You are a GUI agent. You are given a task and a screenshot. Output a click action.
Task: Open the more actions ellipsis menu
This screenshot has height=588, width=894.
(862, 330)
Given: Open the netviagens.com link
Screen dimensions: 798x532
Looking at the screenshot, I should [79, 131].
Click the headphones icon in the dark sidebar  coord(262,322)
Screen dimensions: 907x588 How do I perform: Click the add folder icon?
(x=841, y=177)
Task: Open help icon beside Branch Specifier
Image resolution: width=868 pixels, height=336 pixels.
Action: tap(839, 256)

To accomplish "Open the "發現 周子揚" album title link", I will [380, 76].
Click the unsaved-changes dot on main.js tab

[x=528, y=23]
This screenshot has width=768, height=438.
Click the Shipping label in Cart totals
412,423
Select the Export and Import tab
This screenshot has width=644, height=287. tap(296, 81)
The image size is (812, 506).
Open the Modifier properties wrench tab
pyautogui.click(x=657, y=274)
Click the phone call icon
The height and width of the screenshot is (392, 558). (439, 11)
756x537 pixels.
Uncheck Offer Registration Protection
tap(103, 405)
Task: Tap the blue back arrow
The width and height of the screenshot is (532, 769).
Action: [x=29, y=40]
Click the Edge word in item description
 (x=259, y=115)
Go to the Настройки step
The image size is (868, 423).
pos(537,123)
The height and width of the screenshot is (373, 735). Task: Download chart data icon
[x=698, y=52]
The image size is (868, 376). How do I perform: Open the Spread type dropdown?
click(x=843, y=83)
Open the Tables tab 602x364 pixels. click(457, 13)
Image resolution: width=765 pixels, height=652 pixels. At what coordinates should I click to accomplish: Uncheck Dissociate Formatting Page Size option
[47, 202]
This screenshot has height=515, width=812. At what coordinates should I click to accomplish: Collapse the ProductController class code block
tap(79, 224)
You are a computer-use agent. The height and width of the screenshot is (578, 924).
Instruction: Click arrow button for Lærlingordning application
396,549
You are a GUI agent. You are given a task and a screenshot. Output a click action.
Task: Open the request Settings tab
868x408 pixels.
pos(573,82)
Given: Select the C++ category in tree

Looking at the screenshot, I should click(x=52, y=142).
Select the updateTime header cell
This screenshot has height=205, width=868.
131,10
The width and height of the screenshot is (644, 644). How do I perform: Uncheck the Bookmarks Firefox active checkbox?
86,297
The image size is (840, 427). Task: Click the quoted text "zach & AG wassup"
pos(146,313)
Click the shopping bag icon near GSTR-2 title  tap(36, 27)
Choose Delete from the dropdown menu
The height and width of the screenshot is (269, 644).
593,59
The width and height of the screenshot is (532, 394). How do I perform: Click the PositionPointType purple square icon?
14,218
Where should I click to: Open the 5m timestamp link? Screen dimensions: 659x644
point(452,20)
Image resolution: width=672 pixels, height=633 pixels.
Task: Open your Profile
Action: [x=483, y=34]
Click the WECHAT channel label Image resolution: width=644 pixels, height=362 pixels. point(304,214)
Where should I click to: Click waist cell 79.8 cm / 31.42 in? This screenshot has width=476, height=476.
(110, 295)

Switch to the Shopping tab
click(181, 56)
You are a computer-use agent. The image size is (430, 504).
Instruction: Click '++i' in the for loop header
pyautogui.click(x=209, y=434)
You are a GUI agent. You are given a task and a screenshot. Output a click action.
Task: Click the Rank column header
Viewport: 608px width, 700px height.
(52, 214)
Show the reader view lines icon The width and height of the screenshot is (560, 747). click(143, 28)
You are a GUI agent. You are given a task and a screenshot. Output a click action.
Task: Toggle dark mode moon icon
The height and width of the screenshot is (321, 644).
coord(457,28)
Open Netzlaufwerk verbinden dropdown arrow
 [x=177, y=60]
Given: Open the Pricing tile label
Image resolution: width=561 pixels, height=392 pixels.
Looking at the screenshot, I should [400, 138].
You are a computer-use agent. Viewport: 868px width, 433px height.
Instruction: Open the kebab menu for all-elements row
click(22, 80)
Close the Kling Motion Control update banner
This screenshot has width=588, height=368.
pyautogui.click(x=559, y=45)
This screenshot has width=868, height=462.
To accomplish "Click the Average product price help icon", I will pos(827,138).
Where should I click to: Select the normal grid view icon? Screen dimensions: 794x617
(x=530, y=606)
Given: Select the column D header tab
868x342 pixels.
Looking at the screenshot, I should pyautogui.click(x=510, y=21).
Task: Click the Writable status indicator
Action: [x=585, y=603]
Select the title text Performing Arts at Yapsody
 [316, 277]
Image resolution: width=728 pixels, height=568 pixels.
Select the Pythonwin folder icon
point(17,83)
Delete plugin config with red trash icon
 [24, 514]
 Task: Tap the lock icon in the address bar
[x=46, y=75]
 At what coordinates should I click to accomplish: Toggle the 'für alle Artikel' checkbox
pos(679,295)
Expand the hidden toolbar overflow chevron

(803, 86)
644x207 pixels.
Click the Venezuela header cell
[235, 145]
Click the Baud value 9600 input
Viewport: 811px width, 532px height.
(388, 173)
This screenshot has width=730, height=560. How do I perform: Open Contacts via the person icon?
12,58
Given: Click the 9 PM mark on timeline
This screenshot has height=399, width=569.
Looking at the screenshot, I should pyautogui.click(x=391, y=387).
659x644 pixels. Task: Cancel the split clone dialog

### WORK ORDER
Show every line above in which the word "column" occurs.

### RESULT BELOW
Task: Click the Rank column header
Given: Select the column D header tab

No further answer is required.